**What you should do:** The answer must be an exact reproduction of all the entries.

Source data

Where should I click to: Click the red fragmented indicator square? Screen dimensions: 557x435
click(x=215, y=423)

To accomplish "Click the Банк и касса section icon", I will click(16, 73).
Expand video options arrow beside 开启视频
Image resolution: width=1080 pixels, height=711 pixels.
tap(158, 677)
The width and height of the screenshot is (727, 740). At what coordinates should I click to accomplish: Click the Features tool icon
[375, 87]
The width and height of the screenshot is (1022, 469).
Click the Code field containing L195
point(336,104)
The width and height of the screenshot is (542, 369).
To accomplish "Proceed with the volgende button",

**The completed task:**
Where should I click to: Click the red fragmented indicator square? Screen dimensions: 557x435
click(x=215, y=423)

To accomplish "Click the Банк и касса section icon", I will click(16, 73).
Expand video options arrow beside 开启视频
Image resolution: width=1080 pixels, height=711 pixels.
tap(158, 677)
The width and height of the screenshot is (727, 740). At what coordinates should I click to accomplish: Click the Features tool icon
[375, 87]
The width and height of the screenshot is (1022, 469).
Click the Code field containing L195
point(336,104)
The width and height of the screenshot is (542, 369).
To accomplish "Proceed with the volgende button",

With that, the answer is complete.